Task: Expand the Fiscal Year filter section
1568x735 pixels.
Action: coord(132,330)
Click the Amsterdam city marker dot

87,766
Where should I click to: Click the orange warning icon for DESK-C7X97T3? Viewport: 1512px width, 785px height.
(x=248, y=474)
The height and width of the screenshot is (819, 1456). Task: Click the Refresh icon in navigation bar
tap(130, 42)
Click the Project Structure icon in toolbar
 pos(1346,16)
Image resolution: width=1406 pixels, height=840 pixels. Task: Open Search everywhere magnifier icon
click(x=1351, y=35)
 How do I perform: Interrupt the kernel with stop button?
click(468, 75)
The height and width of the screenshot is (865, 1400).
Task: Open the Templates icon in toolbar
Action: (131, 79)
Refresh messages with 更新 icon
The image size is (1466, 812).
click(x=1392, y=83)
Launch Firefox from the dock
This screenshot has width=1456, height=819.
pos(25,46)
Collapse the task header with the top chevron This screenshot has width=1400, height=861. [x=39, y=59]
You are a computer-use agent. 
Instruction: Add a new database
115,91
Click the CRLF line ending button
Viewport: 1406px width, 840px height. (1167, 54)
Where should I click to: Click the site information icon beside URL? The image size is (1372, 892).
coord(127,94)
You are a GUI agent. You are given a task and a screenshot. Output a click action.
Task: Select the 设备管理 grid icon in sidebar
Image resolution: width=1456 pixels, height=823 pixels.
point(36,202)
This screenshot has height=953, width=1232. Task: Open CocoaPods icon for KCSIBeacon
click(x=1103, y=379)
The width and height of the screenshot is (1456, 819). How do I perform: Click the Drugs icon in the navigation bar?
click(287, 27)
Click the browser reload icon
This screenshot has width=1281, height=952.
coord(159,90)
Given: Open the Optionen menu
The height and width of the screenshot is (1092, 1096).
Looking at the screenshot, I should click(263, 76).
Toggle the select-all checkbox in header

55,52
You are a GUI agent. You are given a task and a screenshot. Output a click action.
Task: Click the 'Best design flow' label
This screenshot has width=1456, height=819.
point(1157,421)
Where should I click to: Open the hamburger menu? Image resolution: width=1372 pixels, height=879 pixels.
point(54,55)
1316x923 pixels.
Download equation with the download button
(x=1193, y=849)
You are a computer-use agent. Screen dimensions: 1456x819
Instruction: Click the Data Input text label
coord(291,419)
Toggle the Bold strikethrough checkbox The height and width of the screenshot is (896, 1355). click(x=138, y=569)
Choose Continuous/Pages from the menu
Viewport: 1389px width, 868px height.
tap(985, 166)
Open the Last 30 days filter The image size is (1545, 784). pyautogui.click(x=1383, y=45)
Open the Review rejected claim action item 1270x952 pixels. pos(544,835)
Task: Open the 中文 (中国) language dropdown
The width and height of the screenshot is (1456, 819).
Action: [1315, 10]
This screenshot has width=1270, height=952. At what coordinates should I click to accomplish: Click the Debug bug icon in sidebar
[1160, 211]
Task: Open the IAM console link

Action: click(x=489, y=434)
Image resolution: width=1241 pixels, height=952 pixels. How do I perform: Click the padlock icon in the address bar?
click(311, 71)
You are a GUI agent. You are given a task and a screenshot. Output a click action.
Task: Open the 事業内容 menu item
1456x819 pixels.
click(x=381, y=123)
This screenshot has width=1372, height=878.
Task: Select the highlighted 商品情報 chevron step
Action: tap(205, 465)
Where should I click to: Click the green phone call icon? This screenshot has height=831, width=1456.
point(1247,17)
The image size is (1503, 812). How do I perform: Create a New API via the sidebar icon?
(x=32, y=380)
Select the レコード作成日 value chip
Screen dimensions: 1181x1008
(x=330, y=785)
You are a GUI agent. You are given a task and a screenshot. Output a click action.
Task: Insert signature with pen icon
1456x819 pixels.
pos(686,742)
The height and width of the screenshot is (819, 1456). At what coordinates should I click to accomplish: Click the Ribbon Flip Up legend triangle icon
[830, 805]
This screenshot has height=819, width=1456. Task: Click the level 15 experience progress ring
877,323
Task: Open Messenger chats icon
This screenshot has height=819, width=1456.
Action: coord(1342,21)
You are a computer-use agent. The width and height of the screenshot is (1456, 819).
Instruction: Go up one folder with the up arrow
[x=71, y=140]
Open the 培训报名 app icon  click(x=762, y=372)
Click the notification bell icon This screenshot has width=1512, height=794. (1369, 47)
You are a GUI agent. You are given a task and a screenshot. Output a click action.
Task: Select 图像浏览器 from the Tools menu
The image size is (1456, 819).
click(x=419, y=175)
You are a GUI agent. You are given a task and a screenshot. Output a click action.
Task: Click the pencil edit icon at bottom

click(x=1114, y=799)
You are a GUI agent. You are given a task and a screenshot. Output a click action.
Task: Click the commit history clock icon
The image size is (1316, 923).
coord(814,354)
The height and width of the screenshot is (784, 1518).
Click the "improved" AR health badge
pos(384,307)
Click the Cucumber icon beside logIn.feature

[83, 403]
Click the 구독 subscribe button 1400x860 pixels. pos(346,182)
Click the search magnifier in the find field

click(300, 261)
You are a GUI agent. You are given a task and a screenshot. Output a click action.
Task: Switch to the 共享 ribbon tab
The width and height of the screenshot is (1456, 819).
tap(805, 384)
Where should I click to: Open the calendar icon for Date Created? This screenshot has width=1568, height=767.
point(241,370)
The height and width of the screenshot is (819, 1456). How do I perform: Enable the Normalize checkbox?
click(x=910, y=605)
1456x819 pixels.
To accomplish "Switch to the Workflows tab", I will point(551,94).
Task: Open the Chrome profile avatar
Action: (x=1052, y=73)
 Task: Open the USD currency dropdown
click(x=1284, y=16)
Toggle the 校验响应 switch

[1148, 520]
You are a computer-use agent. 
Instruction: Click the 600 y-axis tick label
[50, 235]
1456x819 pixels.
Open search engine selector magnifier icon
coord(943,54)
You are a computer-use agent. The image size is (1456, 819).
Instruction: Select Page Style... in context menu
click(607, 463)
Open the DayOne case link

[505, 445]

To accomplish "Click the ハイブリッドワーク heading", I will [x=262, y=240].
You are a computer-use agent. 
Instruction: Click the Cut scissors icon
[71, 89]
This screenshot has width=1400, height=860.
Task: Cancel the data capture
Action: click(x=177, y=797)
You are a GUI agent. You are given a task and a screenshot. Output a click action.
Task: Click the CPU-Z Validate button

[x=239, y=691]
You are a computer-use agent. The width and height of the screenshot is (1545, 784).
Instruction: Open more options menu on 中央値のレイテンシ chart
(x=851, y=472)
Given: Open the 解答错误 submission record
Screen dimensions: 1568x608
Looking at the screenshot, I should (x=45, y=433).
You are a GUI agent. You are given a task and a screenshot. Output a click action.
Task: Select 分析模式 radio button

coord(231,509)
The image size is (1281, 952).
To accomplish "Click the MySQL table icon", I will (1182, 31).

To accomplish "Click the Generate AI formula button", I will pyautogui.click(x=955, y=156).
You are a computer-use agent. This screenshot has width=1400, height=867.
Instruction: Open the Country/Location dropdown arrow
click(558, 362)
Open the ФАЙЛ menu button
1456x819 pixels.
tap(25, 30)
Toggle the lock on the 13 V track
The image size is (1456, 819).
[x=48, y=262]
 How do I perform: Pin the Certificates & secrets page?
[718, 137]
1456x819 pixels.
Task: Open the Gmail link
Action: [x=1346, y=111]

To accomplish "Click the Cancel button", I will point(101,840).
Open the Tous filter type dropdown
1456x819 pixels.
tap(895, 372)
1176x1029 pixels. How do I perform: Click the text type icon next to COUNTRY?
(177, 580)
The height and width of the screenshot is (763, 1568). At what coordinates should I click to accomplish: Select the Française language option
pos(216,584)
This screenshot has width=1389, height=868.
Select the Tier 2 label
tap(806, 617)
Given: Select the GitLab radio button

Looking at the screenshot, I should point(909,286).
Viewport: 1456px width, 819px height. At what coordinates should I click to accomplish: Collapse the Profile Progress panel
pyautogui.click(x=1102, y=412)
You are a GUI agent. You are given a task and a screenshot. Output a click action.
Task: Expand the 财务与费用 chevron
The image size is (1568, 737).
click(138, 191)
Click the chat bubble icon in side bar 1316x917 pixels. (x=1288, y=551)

▬▬▬▬▬▬▬▬▬▬

### HOW TO COMPLETE THIS TASK
Please write out, exactly as they appear above, only the lines in the stretch from the line with "Click the 구독" through the line with "You are a computer-use agent. This".

### ANSWER SECTION
Click the 구독 subscribe button 1400x860 pixels. pos(346,182)
Click the search magnifier in the find field

click(300, 261)
You are a GUI agent. You are given a task and a screenshot. Output a click action.
Task: Switch to the 共享 ribbon tab
The width and height of the screenshot is (1456, 819).
tap(805, 384)
Where should I click to: Open the calendar icon for Date Created? This screenshot has width=1568, height=767.
point(241,370)
The height and width of the screenshot is (819, 1456). How do I perform: Enable the Normalize checkbox?
click(x=910, y=605)
1456x819 pixels.
To accomplish "Switch to the Workflows tab", I will point(551,94).
Task: Open the Chrome profile avatar
Action: (x=1052, y=73)
 Task: Open the USD currency dropdown
click(x=1284, y=16)
Toggle the 校验响应 switch

[1148, 520]
You are a computer-use agent. 
Instruction: Click the 600 y-axis tick label
[50, 235]
1456x819 pixels.
Open search engine selector magnifier icon
coord(943,54)
You are a computer-use agent. The image size is (1456, 819).
Instruction: Select Page Style... in context menu
click(607, 463)
Open the DayOne case link

[505, 445]

To accomplish "Click the ハイブリッドワーク heading", I will [x=262, y=240].
You are a computer-use agent. 
Instruction: Click the Cut scissors icon
[71, 89]
This screenshot has width=1400, height=860.
Task: Cancel the data capture
Action: click(x=177, y=797)
You are a GUI agent. You are given a task and a screenshot. Output a click action.
Task: Click the CPU-Z Validate button

[x=239, y=691]
You are a computer-use agent. The width and height of the screenshot is (1545, 784).
Instruction: Open more options menu on 中央値のレイテンシ chart
(x=851, y=472)
Given: Open the 解答错误 submission record
Screen dimensions: 1568x608
Looking at the screenshot, I should (x=45, y=433).
You are a GUI agent. You are given a task and a screenshot. Output a click action.
Task: Select 分析模式 radio button

coord(231,509)
The image size is (1281, 952).
To accomplish "Click the MySQL table icon", I will (1182, 31).

To accomplish "Click the Generate AI formula button", I will pyautogui.click(x=955, y=156).
You are a computer-use agent. This screenshot has width=1400, height=867.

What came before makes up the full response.